Tuesday 14 June 2011

June 15th

Tomorrow has become one of two days of the year that I dread immeasurably. June 15th and October 20th. My Dad's birthday and the date he passed away. I know its coming but still 5 years on, it feels no easier to deal with even though each year I hope it will. The birthday is a hard one since it always falls around the time of Fathers Day. Clinton Cards/Paperchase/Scribbler/WHSmith's everywhere you bloody well look!

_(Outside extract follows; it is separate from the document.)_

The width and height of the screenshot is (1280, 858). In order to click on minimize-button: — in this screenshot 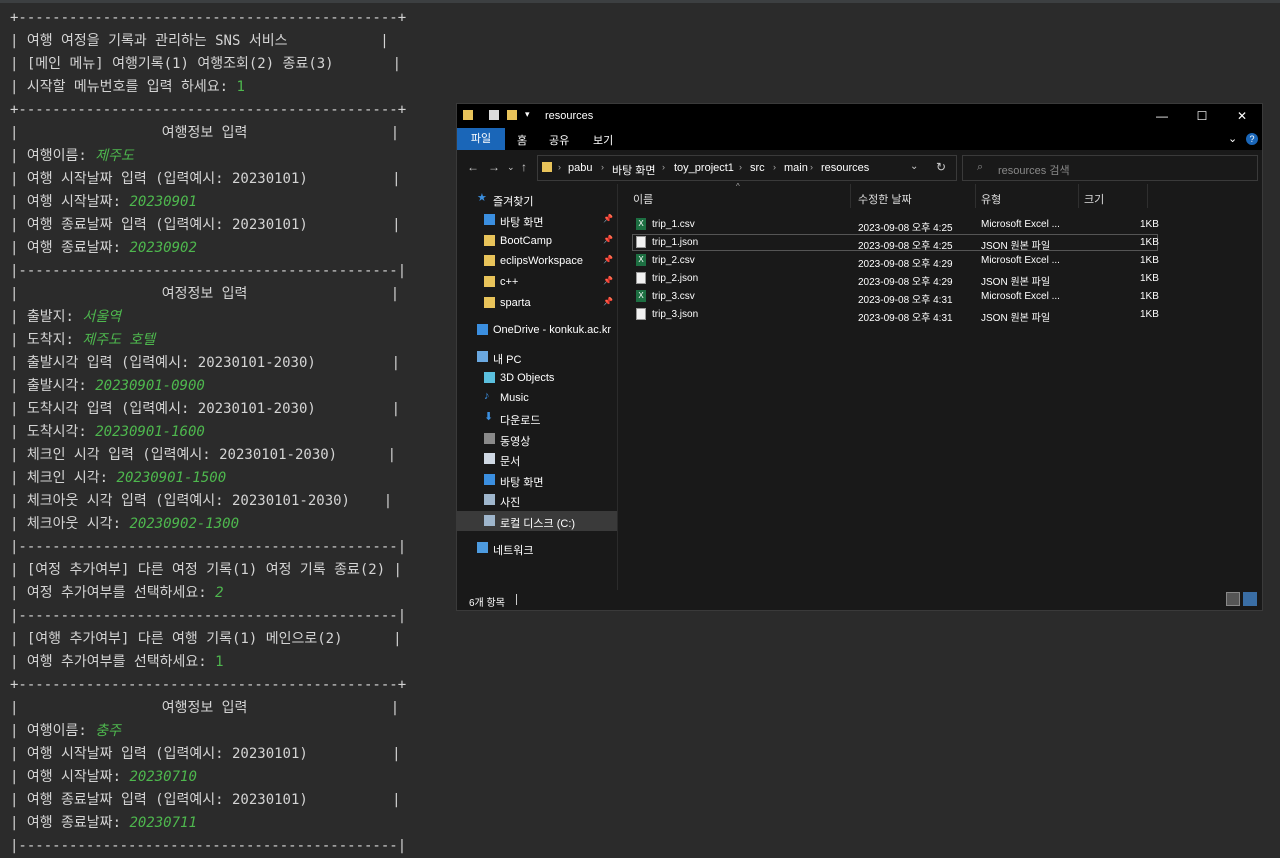, I will do `click(1162, 116)`.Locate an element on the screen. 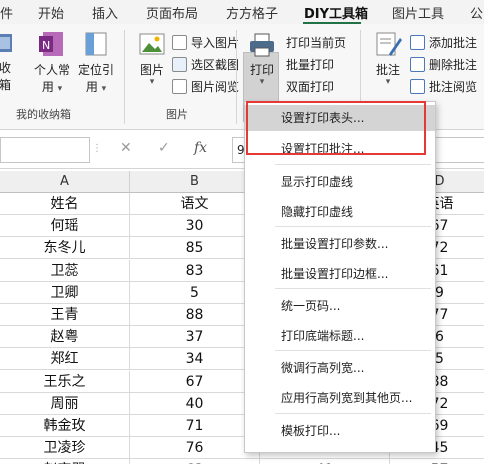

I had a very complicated relationship with my dad, one where I never really knew from one day to the next where I stood with him. At times he was hilarious, caring and thoughtful but at other times he was not. For a long time I blamed his inconsistency on the stars (he was a Gemini, the twins, split personality) but maybe I just rubbed him up the wrong way sometimes. Even now though, I tend to be very wary of Gemini's and try to steer clear of them as much as possible.

Just because you are related to somebody doesn't mean you are destined to get along, which was a real tragedy for both of us. I know that I am not the same person that I was when he was alive because of everything I went through when he died. And I don't know if he would have liked this me any better than the other me but as time passes my good memories of him far outweigh the difficult ones. You can't change the past so it does no good to look back and wish things were different. Unless you are Marty McFly, it ain't gonna happen I'm afraid. So even though I still miss him like crazy I will try not to get too sad tomorrow and even though he is gone, he is most definitely not forgotten.


My dad on the left with his brother Tom, possibly around the time they were evacuated during WWII.


At school.


Taken around the time he was doing his National Service I think.


On a date with a girl that, despite her slightly eggy pose, probably would have been a lot less hassle for my dad had he married her rather than my mother.